# Source document
In 1999 he released The Alibi, a twelve-minute comedy short. The film was seen in 15 festivals worldwide and was seen on HBO. His next short, Lunch, was an official selection of the 2002 Sundance Film Festival as well as SXSW. It has been shown on HBO, IFC as well as The Sundance Channel. His next short, Autobank, was also accepted into Sundance as well as 30 other festivals and was broadcast on Comedy Central. His follow-up short, "Who’s Your Daddy?", became Ehlers's third straight film to be accepted at the Sundance Film Festival and was also seen on Comedy Central.

# Excerpted records
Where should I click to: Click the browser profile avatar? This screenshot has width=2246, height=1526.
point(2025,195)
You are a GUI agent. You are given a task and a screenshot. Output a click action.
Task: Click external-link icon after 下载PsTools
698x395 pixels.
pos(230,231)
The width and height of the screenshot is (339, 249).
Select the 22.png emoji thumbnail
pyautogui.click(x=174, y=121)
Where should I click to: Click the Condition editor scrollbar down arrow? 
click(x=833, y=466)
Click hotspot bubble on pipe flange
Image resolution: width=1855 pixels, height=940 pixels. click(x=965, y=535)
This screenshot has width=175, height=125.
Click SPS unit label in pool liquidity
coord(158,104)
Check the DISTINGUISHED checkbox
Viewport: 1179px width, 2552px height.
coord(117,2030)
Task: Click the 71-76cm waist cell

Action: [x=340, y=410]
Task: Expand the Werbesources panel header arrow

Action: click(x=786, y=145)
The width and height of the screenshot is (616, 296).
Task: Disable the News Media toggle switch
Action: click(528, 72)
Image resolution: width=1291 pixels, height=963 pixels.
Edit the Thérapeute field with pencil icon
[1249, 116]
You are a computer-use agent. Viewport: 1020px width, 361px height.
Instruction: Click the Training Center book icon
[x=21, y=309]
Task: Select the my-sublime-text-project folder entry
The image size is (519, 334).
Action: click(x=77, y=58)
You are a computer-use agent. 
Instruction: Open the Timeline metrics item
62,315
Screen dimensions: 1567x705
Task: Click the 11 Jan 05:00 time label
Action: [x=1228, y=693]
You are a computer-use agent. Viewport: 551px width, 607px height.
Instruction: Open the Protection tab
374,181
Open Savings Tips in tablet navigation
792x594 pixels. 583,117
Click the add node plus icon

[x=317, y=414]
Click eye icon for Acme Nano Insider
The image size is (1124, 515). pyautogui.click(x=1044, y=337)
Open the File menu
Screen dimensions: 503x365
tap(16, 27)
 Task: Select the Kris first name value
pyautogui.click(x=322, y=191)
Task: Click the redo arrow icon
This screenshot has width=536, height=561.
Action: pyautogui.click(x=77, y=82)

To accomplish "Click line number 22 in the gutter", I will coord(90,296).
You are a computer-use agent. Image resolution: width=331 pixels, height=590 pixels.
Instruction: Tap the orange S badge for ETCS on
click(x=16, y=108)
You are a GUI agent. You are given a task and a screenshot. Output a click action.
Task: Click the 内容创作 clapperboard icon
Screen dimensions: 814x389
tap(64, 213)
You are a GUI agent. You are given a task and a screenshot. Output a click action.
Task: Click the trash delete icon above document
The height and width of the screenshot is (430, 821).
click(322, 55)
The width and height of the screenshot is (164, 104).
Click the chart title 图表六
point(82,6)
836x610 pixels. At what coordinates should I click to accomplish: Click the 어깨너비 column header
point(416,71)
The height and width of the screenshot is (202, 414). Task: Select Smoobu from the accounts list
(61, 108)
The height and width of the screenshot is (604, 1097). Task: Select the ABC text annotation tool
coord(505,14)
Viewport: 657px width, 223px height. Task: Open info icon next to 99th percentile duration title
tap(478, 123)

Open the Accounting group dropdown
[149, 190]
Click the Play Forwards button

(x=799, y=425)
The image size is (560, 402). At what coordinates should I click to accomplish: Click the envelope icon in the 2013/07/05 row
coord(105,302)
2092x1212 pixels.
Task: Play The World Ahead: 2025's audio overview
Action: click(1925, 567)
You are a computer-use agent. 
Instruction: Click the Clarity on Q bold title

# Objectives
1) Retype, word for word, the part of the passage about Ehlers's short films that opens with the words containing "In 1999 he released" and closes with "seen on Comedy Central.".
2) Pick up the passage about Ehlers's short films after its final sentence and keep writing.
The lines come from a separate source unrelated to the passage about Ehlers's short films.

# Outputs for the tasks
1)
In 1999 he released The Alibi, a twelve-minute comedy short. The film was seen in 15 festivals worldwide and was seen on HBO. His next short, Lunch, was an official selection of the 2002 Sundance Film Festival as well as SXSW. It has been shown on HBO, IFC as well as The Sundance Channel. His next short, Autobank, was also accepted into Sundance as well as 30 other festivals and was broadcast on Comedy Central. His follow-up short, "Who’s Your Daddy?", became Ehlers's third straight film to be accepted at the Sundance Film Festival and was also seen on Comedy Central.

2)
Following Sundance, Ehlers was commissioned by Made Up North Productions in Manchester, UK to write the screenplay for their feature project, Jump. He is also developing other feature film projects with Made Up North Productions’ Michael Knowles. His first feature film, Smoking Laws, premiered at the High Falls Film Festival and is being distributed by PUSH Worldwide. In 2002 Matthew was one of five final contestants in the Chrysler Hypnotic Million Dollar Film Festival. The contest involved creating short content at both the Cannes Film Festival & Universal Studios. Matthew directed the Comedy Central webseries Cappers, which was co-written with Nick Kroll & John Mulaney. An episode of which aired on Comedy Central's show, AtomTV.

His commercial directing credits include work for such companies as Birkenstock, Verizon & the Hard Rock Cafe.